(Extracted data entries)
========================

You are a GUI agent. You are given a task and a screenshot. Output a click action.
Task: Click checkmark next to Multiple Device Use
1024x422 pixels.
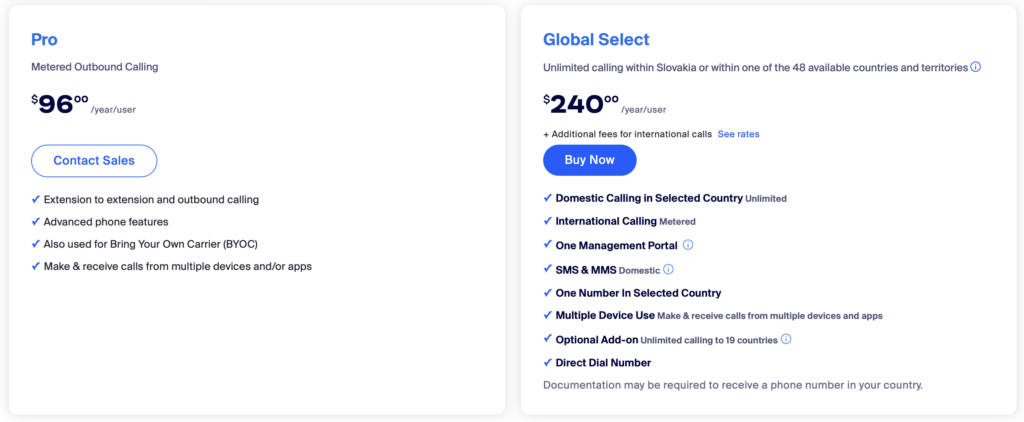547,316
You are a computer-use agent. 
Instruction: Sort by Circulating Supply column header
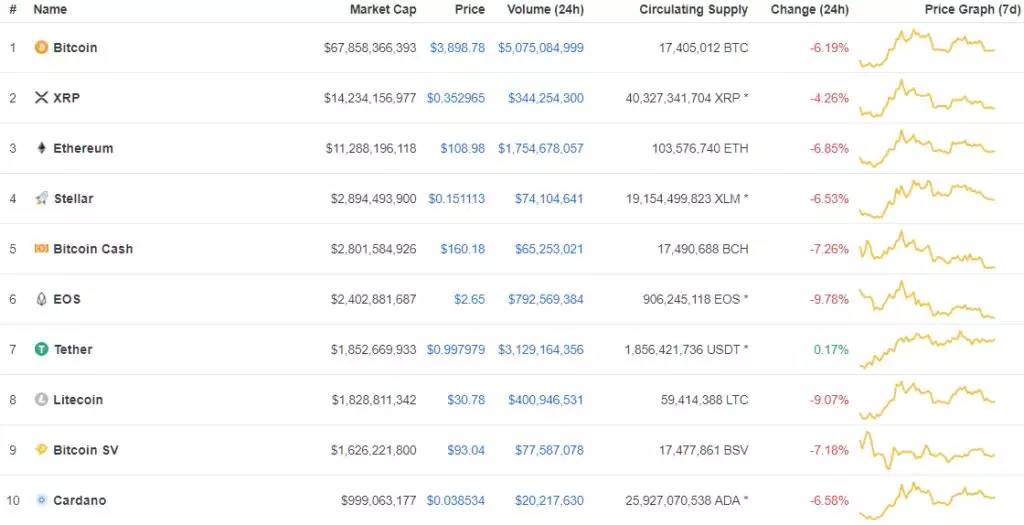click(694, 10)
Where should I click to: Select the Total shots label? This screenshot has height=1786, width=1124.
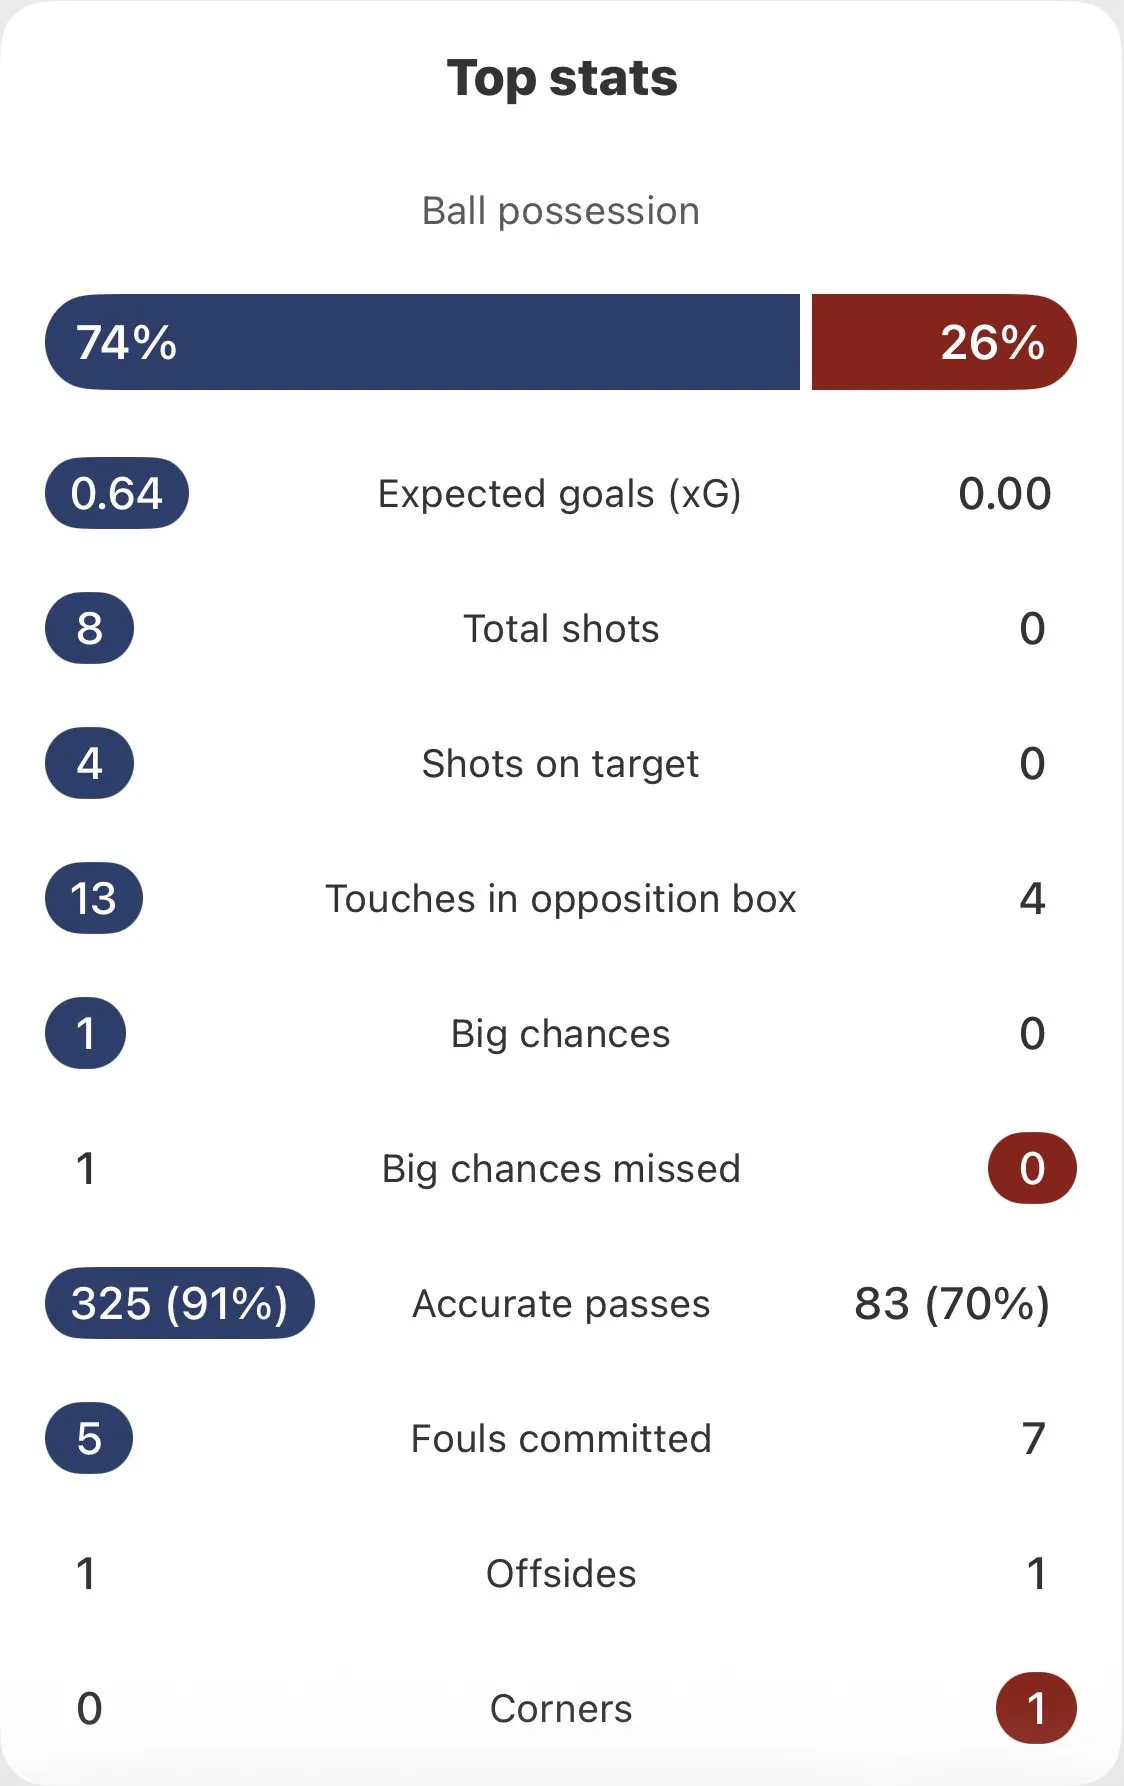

========================

TASK GOAL: Where does the string "agent" appear in the records above? Show every line that holds it.

OUTPUT FOR THIS TASK:
You are a GUI agent. You are given a task and a screenshot. Output a click action.
You are a computer-use agent. 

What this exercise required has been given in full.